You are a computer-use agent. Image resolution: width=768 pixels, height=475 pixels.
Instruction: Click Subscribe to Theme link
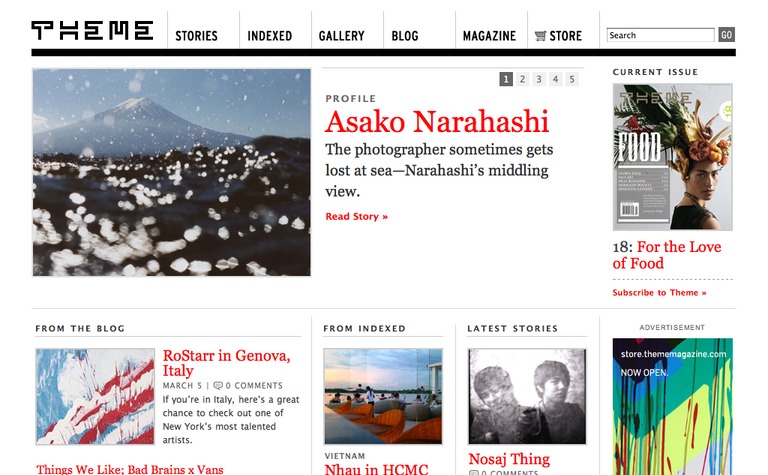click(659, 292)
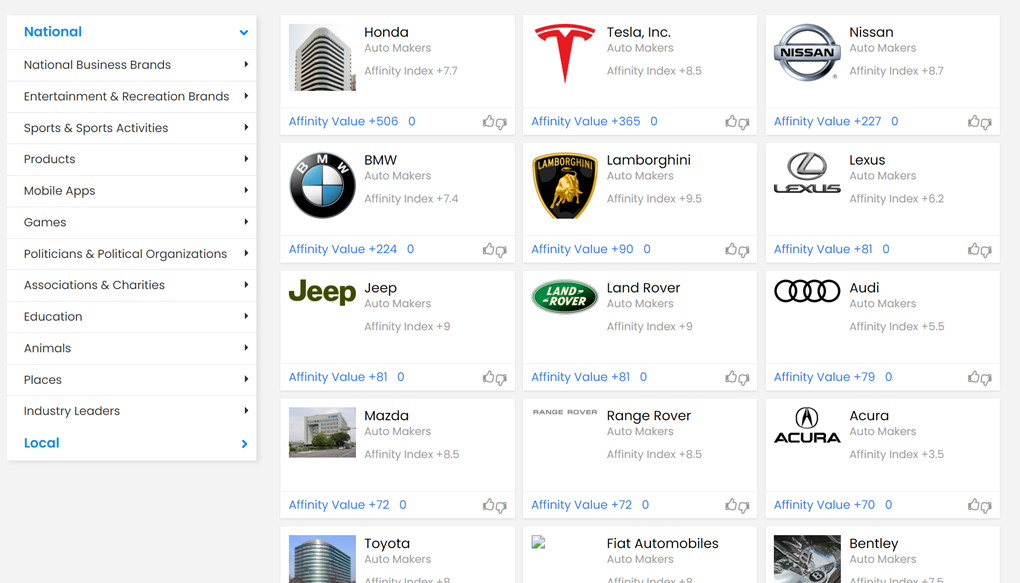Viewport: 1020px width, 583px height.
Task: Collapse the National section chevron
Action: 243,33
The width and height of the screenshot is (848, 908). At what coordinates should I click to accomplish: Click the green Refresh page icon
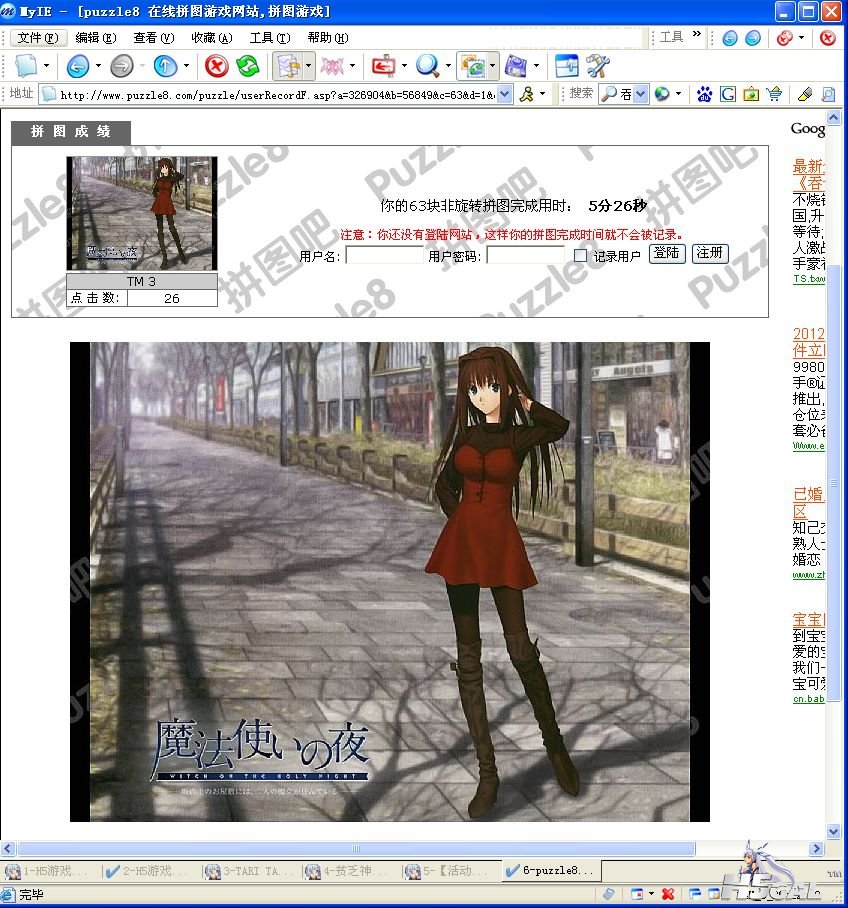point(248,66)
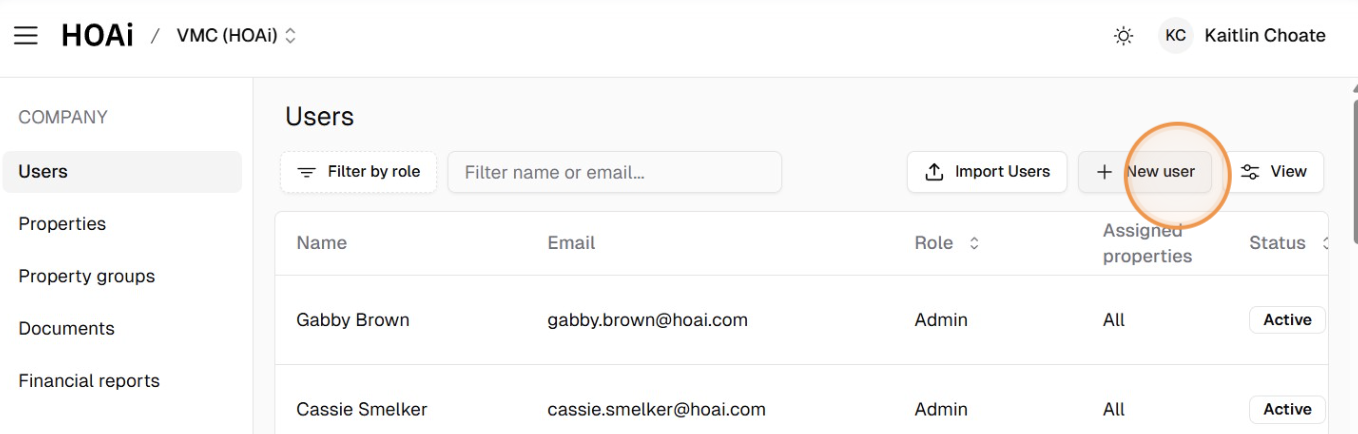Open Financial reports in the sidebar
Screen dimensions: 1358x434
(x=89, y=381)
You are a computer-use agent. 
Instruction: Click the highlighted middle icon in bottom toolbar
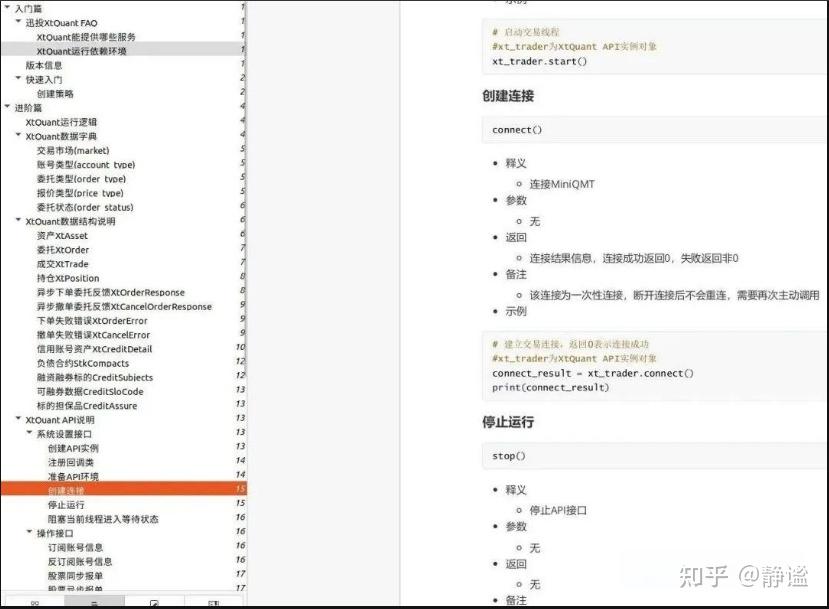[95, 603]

::::::::

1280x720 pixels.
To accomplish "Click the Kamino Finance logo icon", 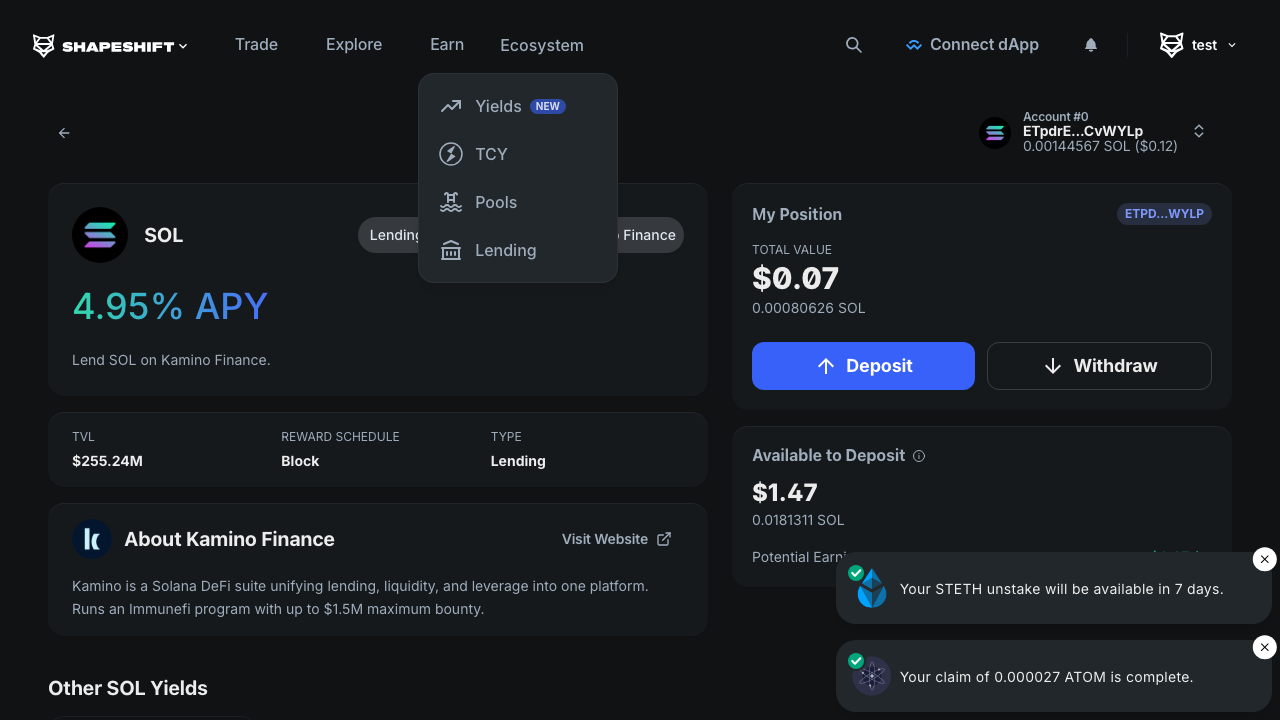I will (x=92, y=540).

::::::::

Directions: All of the lines above that carry the string "computer" need to be found and copied.

Answer section:
You are a computer-use agent. Image resolution: width=768 pixels, height=475 pixels.
You are a computer-use agent. 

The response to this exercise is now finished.